*** Opening RECORDS PROVIDED ***
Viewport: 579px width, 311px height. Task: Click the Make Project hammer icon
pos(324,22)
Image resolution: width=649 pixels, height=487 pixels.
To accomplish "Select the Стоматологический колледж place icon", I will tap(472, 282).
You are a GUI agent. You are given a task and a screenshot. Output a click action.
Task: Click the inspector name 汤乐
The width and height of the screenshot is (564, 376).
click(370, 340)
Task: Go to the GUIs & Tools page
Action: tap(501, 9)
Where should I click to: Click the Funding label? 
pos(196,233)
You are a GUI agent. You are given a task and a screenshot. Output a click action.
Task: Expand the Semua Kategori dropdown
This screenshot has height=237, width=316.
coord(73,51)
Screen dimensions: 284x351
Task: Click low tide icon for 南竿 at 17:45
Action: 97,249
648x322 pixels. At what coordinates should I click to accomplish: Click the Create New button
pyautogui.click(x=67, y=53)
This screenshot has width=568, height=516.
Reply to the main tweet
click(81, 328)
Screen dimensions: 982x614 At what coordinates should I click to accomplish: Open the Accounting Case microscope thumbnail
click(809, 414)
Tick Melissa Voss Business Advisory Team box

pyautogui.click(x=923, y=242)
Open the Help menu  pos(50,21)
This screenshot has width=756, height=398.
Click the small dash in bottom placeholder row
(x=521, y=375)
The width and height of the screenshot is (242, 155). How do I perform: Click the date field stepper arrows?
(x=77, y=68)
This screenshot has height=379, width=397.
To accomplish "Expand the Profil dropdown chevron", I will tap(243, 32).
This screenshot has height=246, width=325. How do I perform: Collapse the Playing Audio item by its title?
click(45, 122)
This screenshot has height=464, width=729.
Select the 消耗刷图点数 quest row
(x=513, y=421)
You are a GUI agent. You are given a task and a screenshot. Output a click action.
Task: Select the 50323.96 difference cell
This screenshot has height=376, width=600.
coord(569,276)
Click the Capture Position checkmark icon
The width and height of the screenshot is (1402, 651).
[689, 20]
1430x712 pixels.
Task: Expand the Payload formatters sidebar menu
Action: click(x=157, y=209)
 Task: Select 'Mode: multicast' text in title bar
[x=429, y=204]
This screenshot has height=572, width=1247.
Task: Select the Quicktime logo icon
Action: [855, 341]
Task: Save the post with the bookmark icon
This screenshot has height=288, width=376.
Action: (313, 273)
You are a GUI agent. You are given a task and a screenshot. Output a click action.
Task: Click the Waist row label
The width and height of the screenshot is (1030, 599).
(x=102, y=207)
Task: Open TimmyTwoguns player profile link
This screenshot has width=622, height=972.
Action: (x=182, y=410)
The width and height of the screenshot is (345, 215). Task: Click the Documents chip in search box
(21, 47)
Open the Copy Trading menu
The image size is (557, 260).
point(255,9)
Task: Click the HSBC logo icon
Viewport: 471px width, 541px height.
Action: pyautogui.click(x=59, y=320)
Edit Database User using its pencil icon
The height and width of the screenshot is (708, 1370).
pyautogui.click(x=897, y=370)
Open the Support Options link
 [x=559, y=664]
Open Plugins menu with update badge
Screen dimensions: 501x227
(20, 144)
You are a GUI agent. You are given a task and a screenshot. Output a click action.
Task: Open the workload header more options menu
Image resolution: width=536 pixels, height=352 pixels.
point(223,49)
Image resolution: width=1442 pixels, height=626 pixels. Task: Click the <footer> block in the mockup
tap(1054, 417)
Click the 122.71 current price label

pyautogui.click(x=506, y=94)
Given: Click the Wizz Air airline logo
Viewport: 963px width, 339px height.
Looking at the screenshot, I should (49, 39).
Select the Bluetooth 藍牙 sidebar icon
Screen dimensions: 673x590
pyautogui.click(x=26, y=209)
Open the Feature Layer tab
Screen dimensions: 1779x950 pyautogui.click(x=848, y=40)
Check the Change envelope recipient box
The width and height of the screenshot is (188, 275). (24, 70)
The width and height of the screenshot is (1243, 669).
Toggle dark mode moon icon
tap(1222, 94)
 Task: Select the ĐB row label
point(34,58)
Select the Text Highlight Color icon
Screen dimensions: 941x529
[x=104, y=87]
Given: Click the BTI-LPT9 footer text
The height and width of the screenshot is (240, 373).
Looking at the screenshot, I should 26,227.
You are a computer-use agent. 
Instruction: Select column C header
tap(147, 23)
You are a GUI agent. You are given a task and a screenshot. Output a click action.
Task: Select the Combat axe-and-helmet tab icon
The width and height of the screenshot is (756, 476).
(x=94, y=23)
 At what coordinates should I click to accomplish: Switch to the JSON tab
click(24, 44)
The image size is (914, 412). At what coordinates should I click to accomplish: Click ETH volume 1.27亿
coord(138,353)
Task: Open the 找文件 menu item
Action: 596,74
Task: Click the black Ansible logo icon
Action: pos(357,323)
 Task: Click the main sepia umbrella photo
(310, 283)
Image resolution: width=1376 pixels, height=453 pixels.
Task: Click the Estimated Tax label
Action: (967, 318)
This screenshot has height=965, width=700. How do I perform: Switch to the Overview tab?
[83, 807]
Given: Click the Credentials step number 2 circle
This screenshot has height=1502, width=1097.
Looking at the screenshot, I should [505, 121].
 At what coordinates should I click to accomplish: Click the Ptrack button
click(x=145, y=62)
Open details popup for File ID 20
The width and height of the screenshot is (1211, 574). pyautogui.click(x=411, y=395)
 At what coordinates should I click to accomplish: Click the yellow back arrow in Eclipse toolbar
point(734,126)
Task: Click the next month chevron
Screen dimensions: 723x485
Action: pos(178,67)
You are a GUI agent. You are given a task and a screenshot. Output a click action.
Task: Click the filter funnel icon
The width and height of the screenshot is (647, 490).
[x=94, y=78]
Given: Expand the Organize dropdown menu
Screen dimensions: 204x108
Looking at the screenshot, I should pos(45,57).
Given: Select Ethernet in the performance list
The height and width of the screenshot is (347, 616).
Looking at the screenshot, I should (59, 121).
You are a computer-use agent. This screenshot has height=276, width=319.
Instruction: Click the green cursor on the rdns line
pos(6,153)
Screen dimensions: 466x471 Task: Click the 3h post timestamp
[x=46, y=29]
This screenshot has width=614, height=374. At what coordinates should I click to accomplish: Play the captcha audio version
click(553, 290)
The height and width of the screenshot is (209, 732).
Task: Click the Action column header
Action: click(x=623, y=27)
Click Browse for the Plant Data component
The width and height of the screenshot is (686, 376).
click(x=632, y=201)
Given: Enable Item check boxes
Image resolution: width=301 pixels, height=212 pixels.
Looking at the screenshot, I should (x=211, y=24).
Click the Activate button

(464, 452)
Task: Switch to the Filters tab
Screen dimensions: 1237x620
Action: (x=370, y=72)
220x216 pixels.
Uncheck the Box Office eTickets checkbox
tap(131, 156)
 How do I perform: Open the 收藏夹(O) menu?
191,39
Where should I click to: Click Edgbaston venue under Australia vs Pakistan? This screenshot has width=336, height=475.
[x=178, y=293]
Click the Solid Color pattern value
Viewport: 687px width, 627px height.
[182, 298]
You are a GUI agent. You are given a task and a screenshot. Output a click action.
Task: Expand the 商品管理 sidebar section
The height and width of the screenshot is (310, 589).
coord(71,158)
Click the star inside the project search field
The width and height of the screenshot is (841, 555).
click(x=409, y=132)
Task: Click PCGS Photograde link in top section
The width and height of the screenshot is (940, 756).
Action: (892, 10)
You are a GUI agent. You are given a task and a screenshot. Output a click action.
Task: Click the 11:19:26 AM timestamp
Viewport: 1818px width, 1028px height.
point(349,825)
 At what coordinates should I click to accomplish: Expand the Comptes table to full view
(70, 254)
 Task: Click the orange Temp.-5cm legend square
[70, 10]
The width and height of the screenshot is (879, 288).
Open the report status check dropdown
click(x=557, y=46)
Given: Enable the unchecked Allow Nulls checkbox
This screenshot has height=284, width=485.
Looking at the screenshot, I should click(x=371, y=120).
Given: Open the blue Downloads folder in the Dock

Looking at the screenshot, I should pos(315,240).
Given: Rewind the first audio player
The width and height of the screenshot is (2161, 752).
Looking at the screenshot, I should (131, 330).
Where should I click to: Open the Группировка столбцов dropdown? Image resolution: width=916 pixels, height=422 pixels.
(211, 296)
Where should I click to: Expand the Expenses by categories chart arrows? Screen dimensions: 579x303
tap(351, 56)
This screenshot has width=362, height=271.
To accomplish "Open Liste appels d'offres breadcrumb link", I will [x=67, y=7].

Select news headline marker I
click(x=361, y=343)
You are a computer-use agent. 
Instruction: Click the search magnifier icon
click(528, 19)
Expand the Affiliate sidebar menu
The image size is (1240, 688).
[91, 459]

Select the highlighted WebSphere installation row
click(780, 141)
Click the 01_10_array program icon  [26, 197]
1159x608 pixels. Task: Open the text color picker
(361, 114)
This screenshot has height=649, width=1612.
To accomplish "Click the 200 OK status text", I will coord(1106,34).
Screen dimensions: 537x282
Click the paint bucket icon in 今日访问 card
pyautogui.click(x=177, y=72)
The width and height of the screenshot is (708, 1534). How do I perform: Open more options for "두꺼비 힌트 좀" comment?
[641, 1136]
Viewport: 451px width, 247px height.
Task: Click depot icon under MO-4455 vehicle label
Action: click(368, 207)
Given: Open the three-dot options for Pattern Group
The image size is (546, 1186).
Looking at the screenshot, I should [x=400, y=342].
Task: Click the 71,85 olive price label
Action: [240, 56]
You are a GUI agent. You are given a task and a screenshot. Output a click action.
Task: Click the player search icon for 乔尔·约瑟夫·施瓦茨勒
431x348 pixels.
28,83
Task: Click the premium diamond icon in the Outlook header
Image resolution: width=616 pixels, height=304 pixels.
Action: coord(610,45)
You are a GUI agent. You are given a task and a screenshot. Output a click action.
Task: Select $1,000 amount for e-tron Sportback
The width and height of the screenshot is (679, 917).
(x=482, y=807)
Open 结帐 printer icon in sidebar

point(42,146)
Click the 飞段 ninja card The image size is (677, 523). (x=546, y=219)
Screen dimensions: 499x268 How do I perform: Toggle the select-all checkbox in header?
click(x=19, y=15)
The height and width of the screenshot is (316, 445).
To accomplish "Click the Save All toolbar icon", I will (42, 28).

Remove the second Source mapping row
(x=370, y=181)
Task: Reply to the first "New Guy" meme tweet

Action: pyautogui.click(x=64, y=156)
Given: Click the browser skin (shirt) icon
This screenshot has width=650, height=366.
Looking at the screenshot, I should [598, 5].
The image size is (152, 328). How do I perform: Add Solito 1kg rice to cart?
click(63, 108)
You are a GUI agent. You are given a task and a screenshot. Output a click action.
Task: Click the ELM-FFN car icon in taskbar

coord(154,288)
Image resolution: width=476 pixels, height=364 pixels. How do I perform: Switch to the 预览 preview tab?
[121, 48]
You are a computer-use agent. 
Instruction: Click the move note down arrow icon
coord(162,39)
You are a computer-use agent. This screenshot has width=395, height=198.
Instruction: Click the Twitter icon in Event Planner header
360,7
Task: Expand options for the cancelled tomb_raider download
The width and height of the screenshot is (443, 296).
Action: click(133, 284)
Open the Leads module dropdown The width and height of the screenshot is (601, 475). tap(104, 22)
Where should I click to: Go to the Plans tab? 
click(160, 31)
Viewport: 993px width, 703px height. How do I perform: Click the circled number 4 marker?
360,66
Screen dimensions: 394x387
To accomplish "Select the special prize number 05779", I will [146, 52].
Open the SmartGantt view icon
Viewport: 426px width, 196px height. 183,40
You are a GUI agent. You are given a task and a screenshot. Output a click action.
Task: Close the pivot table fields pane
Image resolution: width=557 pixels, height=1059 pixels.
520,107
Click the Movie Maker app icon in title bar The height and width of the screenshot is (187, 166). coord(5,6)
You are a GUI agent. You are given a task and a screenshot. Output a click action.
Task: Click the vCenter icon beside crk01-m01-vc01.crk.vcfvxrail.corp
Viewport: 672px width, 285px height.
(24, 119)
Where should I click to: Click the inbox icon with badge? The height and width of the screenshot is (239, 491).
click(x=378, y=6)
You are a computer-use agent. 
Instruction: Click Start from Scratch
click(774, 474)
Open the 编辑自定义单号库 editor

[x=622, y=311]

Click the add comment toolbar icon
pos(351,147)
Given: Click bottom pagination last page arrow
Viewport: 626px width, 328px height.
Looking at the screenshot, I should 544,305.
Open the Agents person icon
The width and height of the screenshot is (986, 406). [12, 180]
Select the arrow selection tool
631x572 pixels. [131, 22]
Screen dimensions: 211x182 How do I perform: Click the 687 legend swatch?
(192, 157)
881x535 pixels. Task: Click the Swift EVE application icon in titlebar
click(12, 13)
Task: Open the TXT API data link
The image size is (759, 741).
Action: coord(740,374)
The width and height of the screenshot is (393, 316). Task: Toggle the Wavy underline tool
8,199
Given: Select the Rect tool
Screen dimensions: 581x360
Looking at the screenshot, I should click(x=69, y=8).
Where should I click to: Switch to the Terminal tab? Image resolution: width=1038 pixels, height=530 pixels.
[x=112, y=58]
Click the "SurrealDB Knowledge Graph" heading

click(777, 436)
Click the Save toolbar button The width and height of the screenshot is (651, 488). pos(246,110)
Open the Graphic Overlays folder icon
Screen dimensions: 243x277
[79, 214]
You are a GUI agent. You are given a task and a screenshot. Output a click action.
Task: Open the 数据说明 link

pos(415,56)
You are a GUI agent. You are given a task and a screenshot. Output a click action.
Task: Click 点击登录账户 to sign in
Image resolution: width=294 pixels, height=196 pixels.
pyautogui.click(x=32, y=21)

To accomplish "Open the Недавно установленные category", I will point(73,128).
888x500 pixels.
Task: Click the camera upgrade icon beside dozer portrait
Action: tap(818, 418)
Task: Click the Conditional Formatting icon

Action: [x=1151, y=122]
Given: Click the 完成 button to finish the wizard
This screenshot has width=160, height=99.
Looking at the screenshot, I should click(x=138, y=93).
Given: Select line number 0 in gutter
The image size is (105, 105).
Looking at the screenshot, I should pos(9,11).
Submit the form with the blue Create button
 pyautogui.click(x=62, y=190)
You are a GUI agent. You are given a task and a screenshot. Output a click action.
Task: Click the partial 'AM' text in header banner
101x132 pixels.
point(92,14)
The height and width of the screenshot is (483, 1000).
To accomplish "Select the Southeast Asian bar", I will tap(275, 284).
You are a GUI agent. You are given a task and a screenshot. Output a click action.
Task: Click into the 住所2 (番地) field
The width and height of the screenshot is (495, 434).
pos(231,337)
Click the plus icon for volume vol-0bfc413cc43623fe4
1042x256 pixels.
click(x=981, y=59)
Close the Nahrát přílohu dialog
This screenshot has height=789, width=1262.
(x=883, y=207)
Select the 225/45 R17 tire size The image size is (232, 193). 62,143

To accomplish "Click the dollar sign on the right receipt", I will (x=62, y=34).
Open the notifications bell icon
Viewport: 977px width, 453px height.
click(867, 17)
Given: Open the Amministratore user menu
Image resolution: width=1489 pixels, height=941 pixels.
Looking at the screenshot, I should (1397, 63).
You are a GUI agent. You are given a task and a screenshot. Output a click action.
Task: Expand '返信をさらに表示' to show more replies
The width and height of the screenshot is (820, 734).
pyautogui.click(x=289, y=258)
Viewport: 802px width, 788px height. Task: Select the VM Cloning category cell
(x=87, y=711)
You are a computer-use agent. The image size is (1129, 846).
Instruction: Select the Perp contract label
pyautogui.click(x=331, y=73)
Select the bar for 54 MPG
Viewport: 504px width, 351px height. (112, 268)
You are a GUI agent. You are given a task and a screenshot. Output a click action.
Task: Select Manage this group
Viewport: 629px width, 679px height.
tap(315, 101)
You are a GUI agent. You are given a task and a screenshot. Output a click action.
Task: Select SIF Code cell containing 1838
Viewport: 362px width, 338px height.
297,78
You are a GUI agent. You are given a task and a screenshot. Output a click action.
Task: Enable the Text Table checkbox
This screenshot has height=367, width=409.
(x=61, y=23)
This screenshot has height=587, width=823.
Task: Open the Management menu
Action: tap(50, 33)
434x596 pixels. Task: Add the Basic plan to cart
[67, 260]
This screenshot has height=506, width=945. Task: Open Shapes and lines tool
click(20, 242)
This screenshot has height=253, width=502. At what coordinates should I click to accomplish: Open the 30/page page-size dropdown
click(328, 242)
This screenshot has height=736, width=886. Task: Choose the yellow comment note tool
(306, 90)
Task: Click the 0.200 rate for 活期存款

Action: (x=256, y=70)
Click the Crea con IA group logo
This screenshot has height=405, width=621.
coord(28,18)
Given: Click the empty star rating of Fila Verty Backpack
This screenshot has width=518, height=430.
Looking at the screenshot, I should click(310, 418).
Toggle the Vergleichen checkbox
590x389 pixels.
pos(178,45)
*** Closing RECORDS PROVIDED ***
HOW TO COMPLETE THIS TASK: Go line by line through the data above and count those holding "Save"; report the number alone.

PROBLEM SOLUTION: 3